◆ **ACTION ITEM**: Your copy begins at the line with "Instruction: Expand the" and runs through the end of the data below. Set down only those lines exactly, without pictures.

◆ **SOURCE INFORMATION**:
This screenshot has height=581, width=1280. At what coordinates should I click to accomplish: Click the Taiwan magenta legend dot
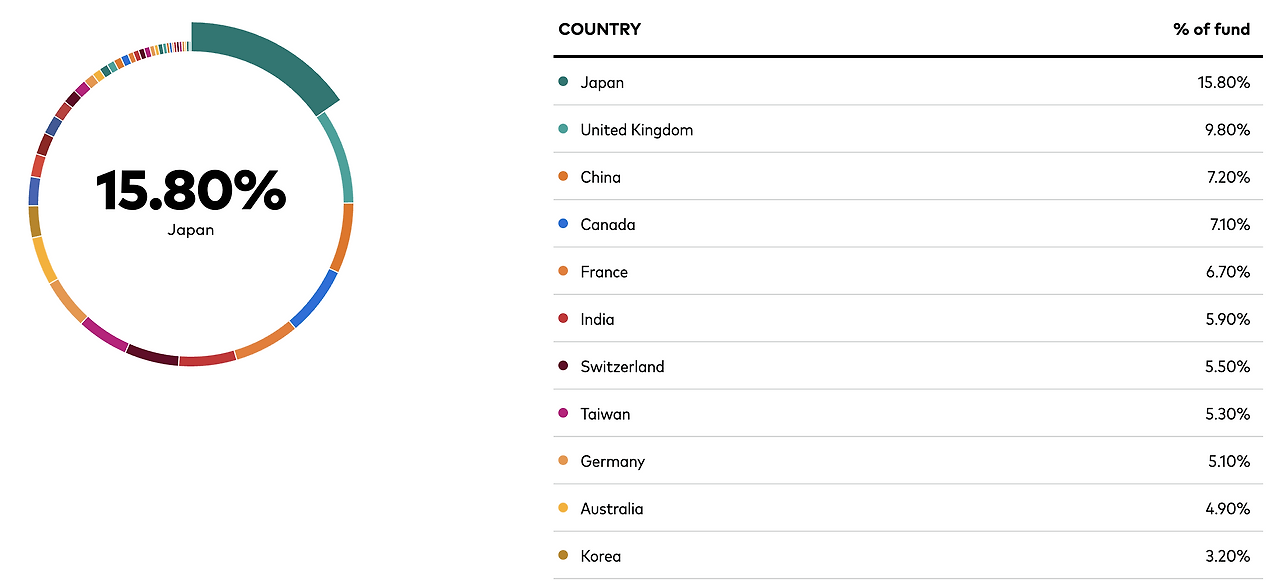[563, 414]
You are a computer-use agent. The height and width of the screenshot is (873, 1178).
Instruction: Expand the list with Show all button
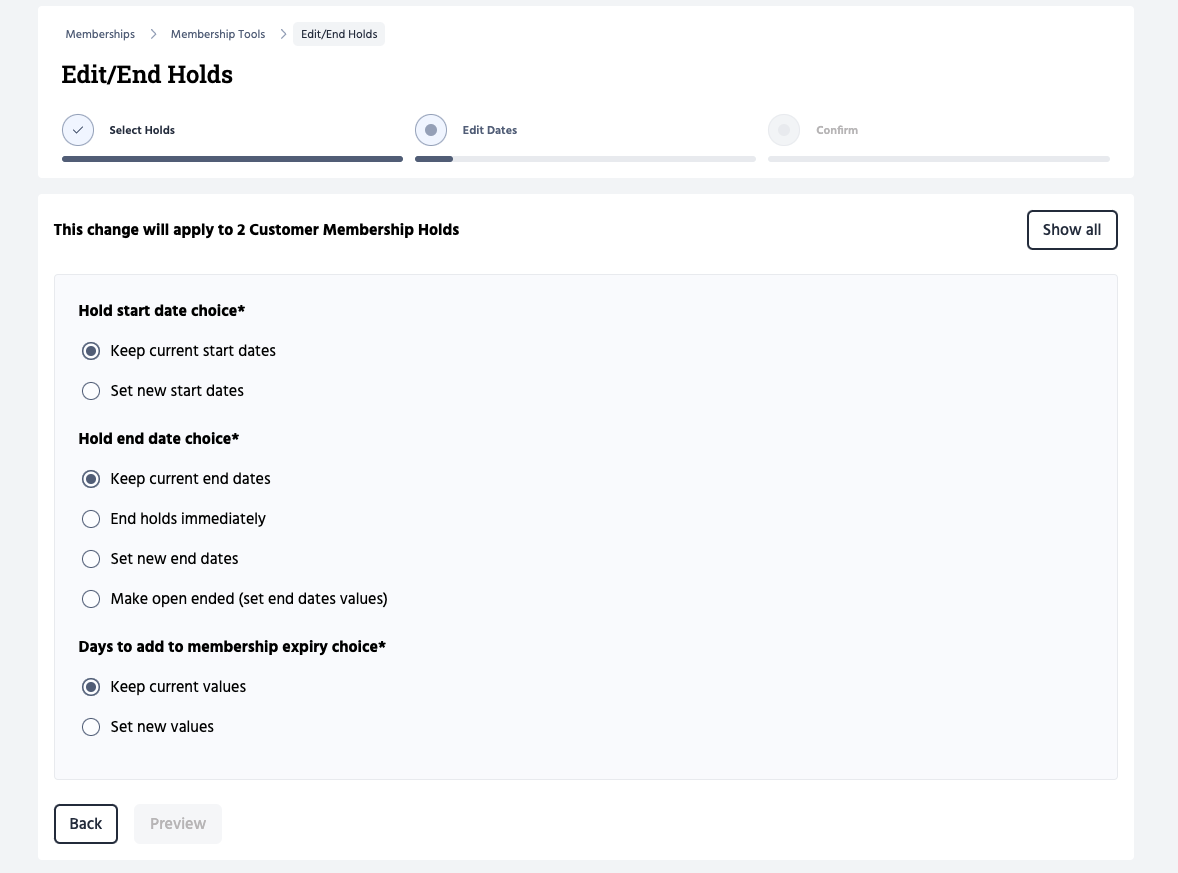tap(1071, 230)
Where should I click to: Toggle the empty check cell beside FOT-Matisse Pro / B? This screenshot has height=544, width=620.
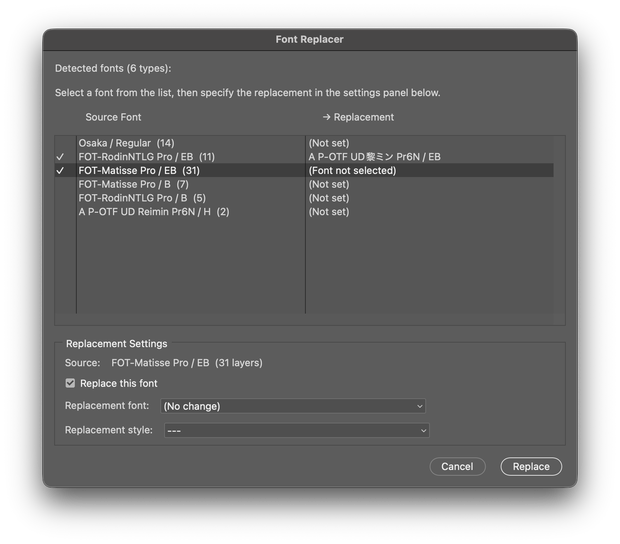point(65,184)
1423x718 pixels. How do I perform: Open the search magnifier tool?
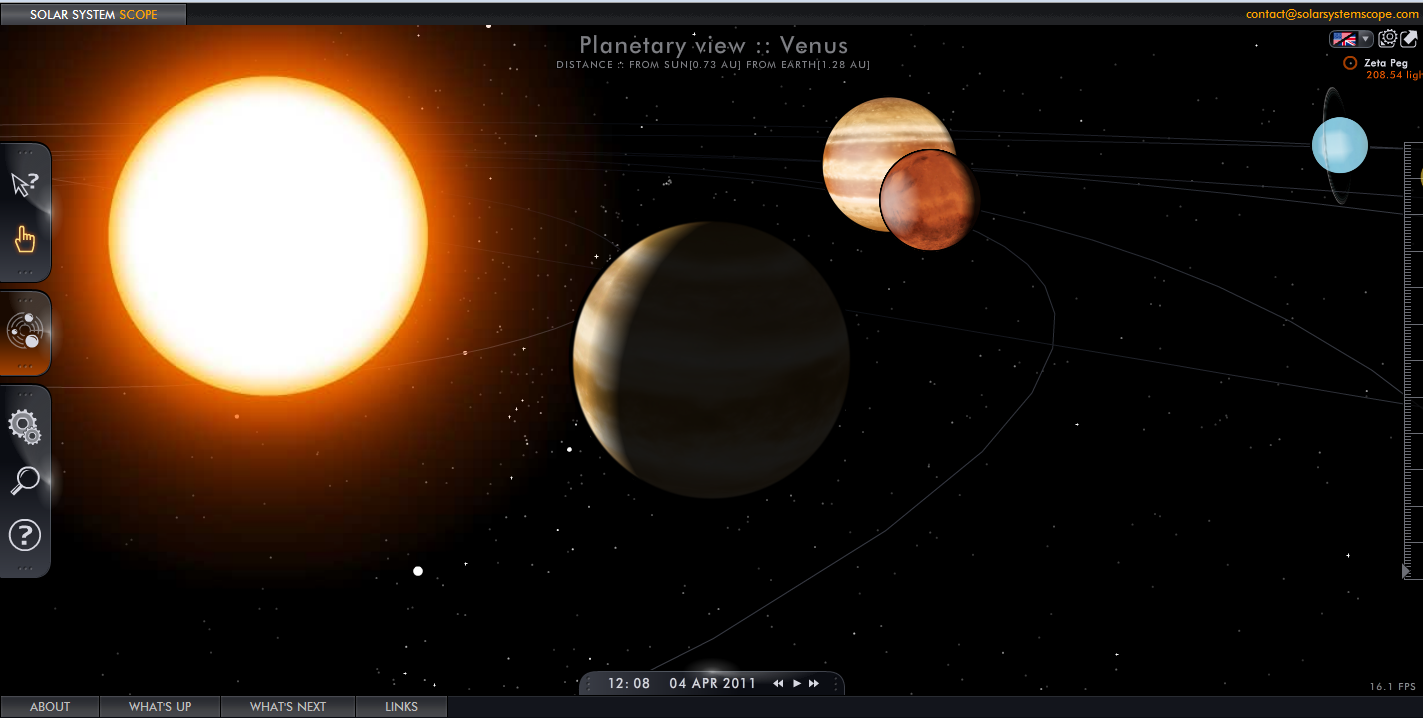(x=25, y=481)
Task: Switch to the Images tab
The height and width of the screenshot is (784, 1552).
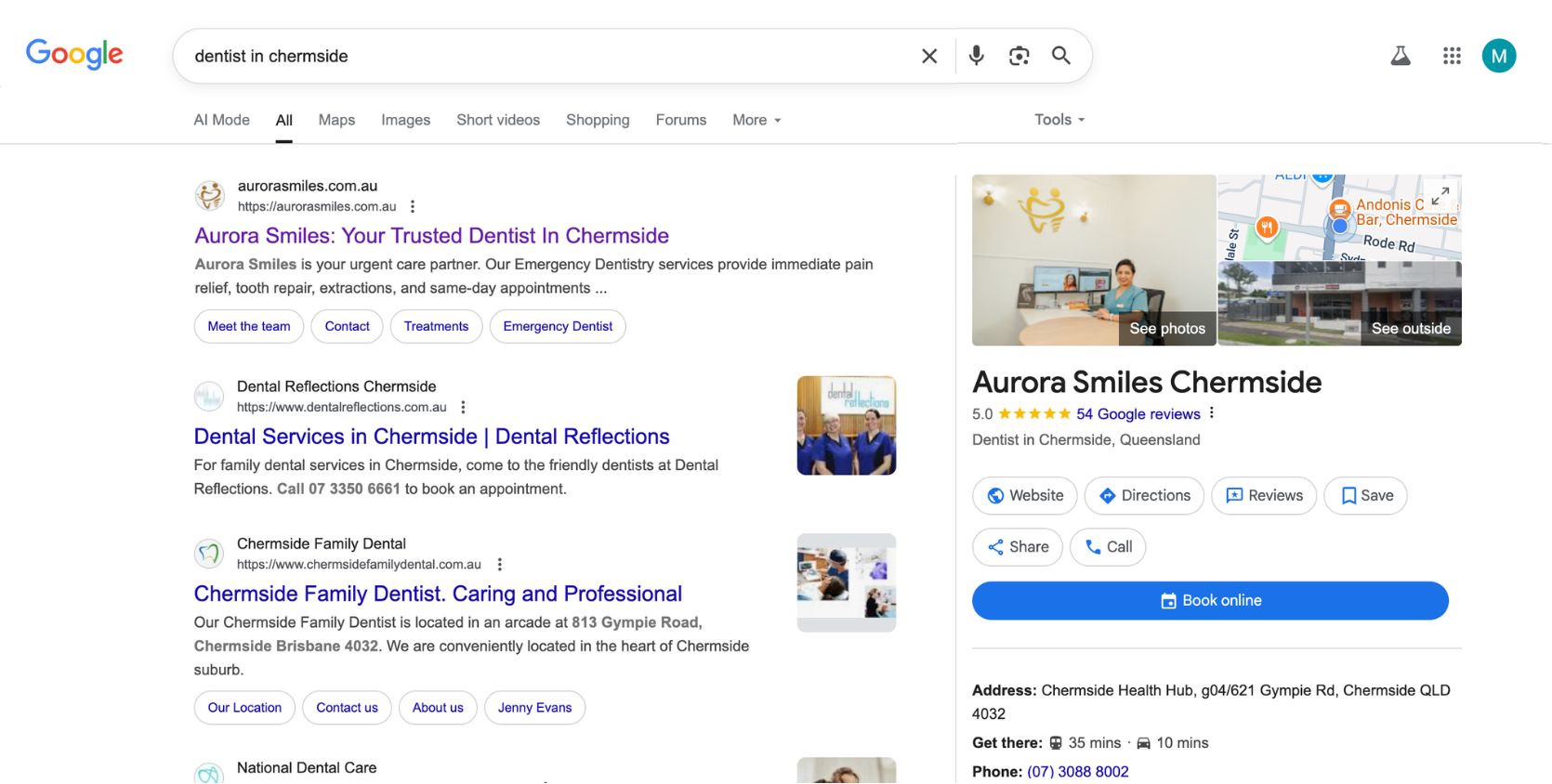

◆ **EXERCISE SOLUTION**:
Instruction: Expand the list with Show all button
tap(1071, 230)
Where should I click to: Toggle the empty check cell beside FOT-Matisse Pro / B? This screenshot has height=544, width=620.
point(65,184)
1423x718 pixels. How do I perform: Open the search magnifier tool?
(x=25, y=481)
Task: Switch to the Images tab
The height and width of the screenshot is (784, 1552).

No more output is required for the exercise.